Am I a Weed?

“The farmhands asked, ‘Should we weed out the thistles?’ The farmer said, ‘No, if you weed the thistles, you’ll pull up the wheat, too. Let them grow together until harvest time.”

- Matthew 13:29

Copy of grace and wheat.png

We really like dichotomies, don’t we? It’s helpful for us to split things in two: good/bad, right/wrong, healthy/unhealthy. We especially like to do this in the church: this is sinful, that’s not; the mind is good, the body is not; faith is good, science is not; this is sacred, that’s profane.

Unfortunately, this world of dichotomies often leads to an us versus them world. It leads to finger pointing and judgment.

This isn’t to say rules aren’t good. Jesus was clear that he came not to abolish the law, but to fulfill it. But he also said, “Don’t judge so that you won’t be judged….Don’t be so quick to point out the speck in your neighbor’s eye while you have a log in your own.” (Matthew 7:3)

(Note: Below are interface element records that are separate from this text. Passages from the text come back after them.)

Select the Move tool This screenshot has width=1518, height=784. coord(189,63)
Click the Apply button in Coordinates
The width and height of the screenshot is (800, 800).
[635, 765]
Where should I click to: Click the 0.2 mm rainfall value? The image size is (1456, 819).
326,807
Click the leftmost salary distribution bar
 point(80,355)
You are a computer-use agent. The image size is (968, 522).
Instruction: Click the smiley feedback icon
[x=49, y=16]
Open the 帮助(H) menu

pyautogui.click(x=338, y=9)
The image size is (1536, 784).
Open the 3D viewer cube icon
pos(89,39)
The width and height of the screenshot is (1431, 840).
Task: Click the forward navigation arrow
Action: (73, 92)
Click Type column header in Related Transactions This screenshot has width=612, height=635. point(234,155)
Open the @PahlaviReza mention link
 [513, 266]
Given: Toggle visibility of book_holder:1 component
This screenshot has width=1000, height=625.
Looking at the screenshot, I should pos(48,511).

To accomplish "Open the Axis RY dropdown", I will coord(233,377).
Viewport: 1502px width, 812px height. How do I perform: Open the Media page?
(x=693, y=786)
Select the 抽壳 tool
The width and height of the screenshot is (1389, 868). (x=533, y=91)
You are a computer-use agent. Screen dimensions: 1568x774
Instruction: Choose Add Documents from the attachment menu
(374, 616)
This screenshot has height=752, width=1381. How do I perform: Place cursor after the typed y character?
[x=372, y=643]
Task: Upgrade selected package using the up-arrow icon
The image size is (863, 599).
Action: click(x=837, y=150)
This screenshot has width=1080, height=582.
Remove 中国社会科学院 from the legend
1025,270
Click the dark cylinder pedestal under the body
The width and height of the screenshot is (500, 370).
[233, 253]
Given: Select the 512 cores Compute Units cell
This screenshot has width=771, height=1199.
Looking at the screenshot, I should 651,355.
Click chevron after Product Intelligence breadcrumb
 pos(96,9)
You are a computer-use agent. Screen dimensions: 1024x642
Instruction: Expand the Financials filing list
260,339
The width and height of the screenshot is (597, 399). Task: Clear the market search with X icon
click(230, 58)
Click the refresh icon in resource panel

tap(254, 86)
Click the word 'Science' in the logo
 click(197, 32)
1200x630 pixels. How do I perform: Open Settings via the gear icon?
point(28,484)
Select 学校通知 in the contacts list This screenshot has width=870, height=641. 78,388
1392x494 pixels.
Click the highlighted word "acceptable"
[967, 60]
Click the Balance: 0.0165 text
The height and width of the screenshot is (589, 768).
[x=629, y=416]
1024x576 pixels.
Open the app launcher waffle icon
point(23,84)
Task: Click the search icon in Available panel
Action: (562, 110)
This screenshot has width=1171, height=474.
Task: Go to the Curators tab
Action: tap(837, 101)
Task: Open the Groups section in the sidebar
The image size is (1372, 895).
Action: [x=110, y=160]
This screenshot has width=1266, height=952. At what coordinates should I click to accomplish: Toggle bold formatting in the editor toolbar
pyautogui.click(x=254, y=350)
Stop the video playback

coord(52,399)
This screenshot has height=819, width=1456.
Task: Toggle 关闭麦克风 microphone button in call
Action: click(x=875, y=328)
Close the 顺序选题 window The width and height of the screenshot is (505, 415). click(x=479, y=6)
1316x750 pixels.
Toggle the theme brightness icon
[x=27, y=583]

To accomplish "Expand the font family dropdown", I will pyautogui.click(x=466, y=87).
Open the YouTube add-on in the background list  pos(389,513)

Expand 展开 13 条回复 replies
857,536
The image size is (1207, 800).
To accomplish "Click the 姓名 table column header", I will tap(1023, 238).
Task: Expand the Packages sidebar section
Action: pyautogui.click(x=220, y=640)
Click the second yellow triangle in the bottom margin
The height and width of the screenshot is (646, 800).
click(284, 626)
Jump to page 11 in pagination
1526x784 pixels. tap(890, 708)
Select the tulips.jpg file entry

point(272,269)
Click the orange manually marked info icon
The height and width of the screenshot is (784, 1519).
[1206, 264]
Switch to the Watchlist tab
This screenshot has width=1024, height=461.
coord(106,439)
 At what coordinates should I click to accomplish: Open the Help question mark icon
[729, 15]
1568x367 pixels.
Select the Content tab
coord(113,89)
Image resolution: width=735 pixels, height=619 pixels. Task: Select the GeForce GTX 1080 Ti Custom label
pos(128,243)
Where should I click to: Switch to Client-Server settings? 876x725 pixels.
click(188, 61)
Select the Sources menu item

When we decide we get to be the judge - the ultimate authority on good and evil - what happens? When humans decide it is their job to be the judge and that it’s their job - on behalf of God - to weed out the bad, what happens?

Efforts of purification happen: the inquisition, the crusades, the holocaust, white nationalism, Jim Crow laws, lynching, colonialism, witch hunts and trials… the list could go one.

This is what happens when we decide it’s up to us: we do far more harm than good.

We become like the servants in this parable trying to weed out the bad. The farmer tells them - if you do this, there will be nothing left.

In this parable, the Greek word for weed refers to darnel, which is a particularly noxious weed that is abundant in the Holy Land that looks JUST like wheat. Only once wheat and darnel grow full until harvest can you really tell them apart because the wheat stock will droop while the darnel will stick straight up.

So Jesus is telling his followers that the Kingdom of God is like a big field with both wheat and weeds; with both good and bad; and he is saying that we cannot tell the difference between the wheat and the weed. It is impossible to tell who is wheat in this world, and who is weed. Only God can do that at harvest time. Because God knows our neighbor's heart better than we do. God knows our heart better than we do. And truthfully, I think each of us has a little bit of wheat and a little bit of weed in us.

Our job is not to judge our neighbor, says Jesus, our job is to love our neighbor.

When we let go of our innate desire to judge one another, and ourselves, we are freed to love one another more deeply and completely. When we can allow ourselves to stop figuring out who is weed and who is wheat, we can honor that we all have a little bit of both in ourselves and thus focus more of our attention on becoming wheat; because there is a lot more grace in becoming wheat than there is in pulling weeds.*

Jesus said, "I did not come to condemn the world but to save the world." He knew that the way we save the world is not by pulling weeds, but by becoming wheat.